Part of this comes from the research I've been doing on informal social networks, and how in the absence of official institutional support those who are unable to make such connections (which are often made ex ante to the job situation, as that's how many people got the job in the first place) will fall behind those who are "well-connected." I am not normally a good "networker" or "schmoozer," although I am friendly and engaged in my education enough to abuse office hours. But in terms of "knowing who's who," well, I usually don't. This blog has allowed me to get to know a few who are (and may be even more) helpful to my academic career. Just getting some basic advice like "you might want to read this article or take a class from this professor" is worth all the gold in the world to me. What's more, I don't "market" my blog per se--I might email a post here and there, but it's always to someone I "know." All the chance, fortunate connections I've made from this blog have been from law professors emailing me to offer commentary and support. The only times I randomly email law profs or blawggers is to suggest an article for them to read, which is not exactly showing off. So despite my terrible networking and marketing skills, I have an informal academic support network. I am only beginning to realize that I should probably learn to email faculty in my field (when I decide on one) drafts of my articles or questions about my graduate studies.
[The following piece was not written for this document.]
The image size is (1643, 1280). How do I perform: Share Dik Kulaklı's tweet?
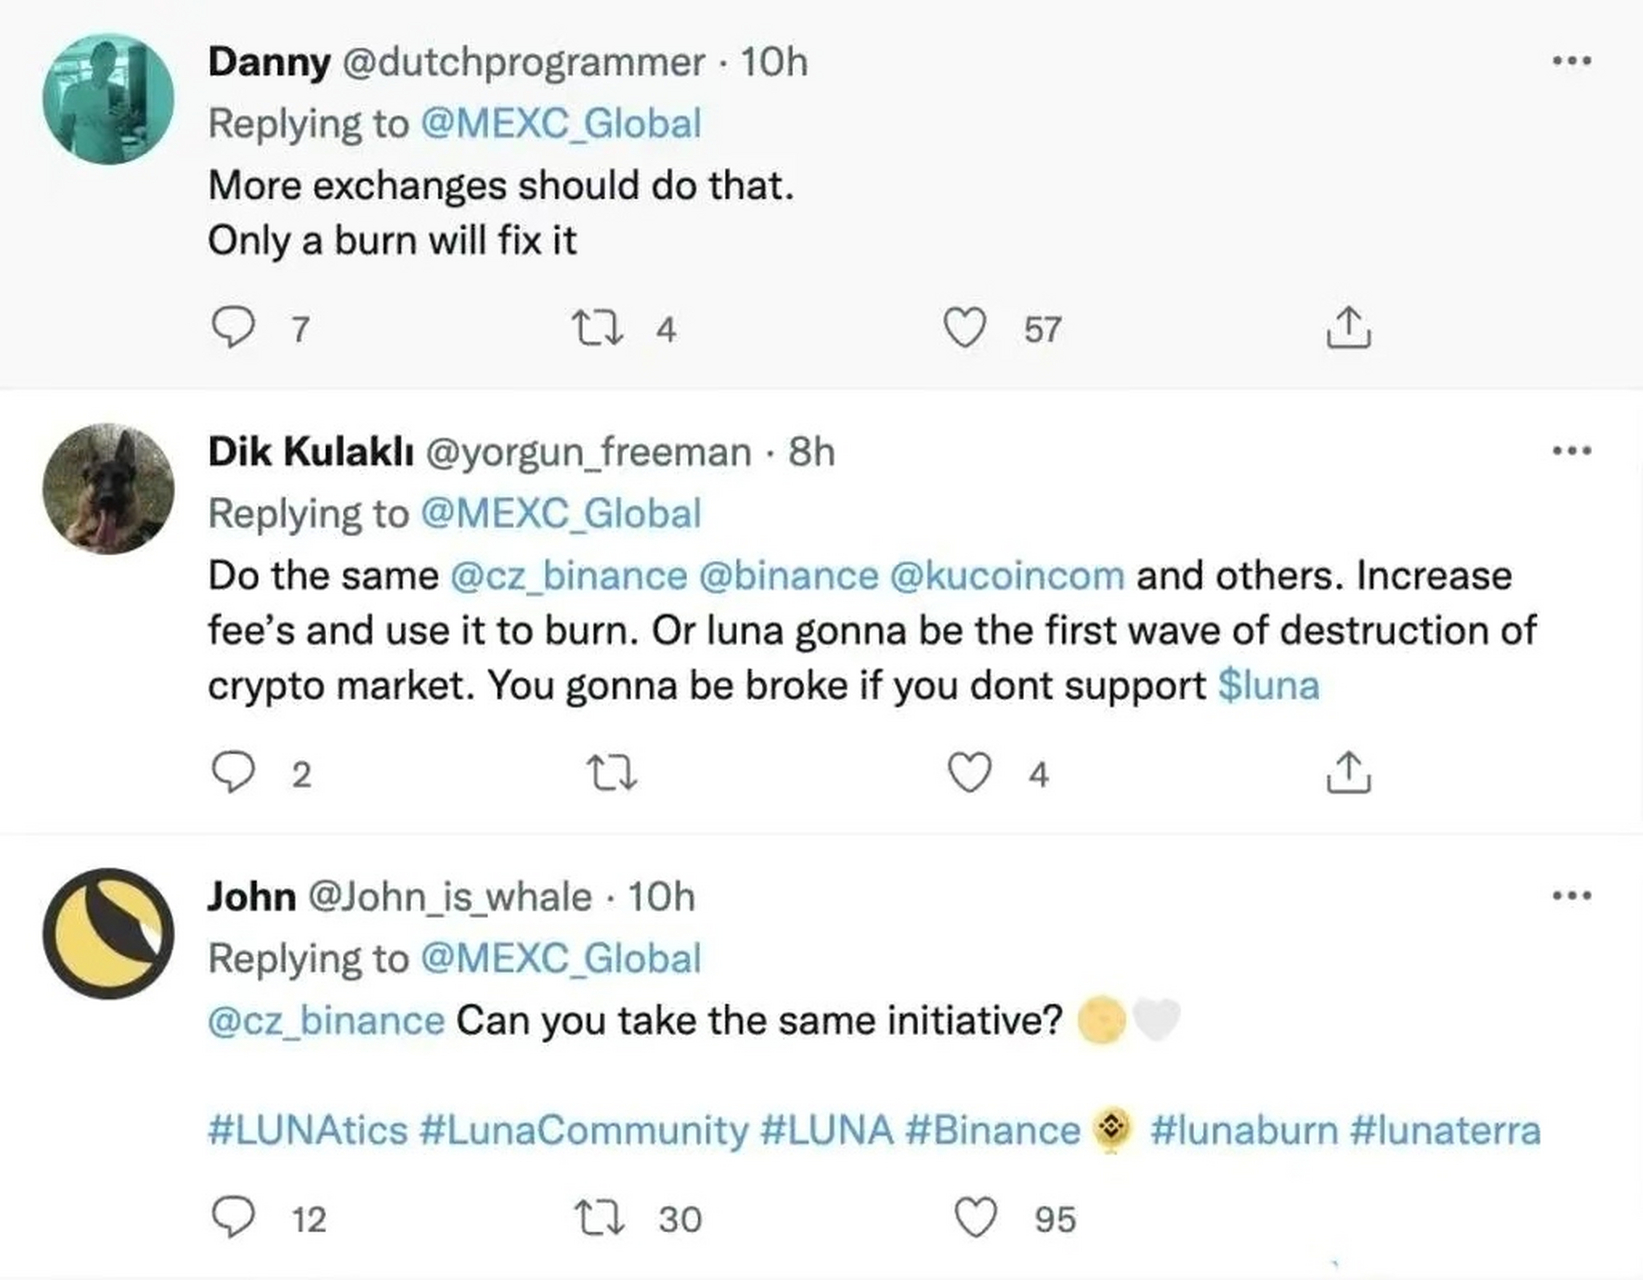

So why isn't there some kind of institutional support system for naive people like me? I suppose the graduate programs think that faculty advisors are "enough," and they certain do a lot for their students. But I wish there was something akin to a "career center" for aspiring academics. One where you can ask blunt questions and get blunt answers, one where you can have access to that informal databank of knowledge about who is the best (and worst) in a given field, when to submit papers for conferences, what talks to go to, etc.

This isn't really asking for much---grad students in other departments have list-servs in which they are constantly notified about the goings on in their departments, at other universities, etc. I have to search, on SSRN, HUMNET, APSA, etc. to look for "calls for papers" and I have to visit the websites of various departments (law, political science, philosophy) in order to figure out what talks/colloquia to go to and where. If only law students--and graduate law students at that--could be seen not only as "professional" students insulated from the larger campus (and wider intellectual traditions), but also as "graduate" students who might benefit from a little learning outside of the school. Who might want to submit a paper to a conference. Who might want to go to a talk on, I dunno, legal positivism vs. normative legal theory.

Is a list-serve too much to ask for? Is someone to ask for advice about how to navigate the academic market (other than your faculty advisor, who you bother too much already) at your school too much to demand?

It is times like this when I think it's much easier being a graduate student if you want to teach. Law school seems to exist only for training lawyers, and not producing academics or scholars (although all the major, higher ranked law schools say they want to do that, hence all the programmatic tracks and writing seminars "designed to produce a work of publishable quality"). Still, I wonder why there is so little emphasis on helping their students produce scholarship and possibly enter the academic job market, since that is how a school helps to build its academic reputation.

Something to wonder about. Law schools are full of students, and full of mentors (you can have at least three: an upperclassman, your alumni mentor, and one from your student org). But I wonder how much "mentoring" really goes on, and I am dismayed at how little use that would be to a graduate law student. It's like law school is saying you don't need one after your 1L year. I for one, beg to differ.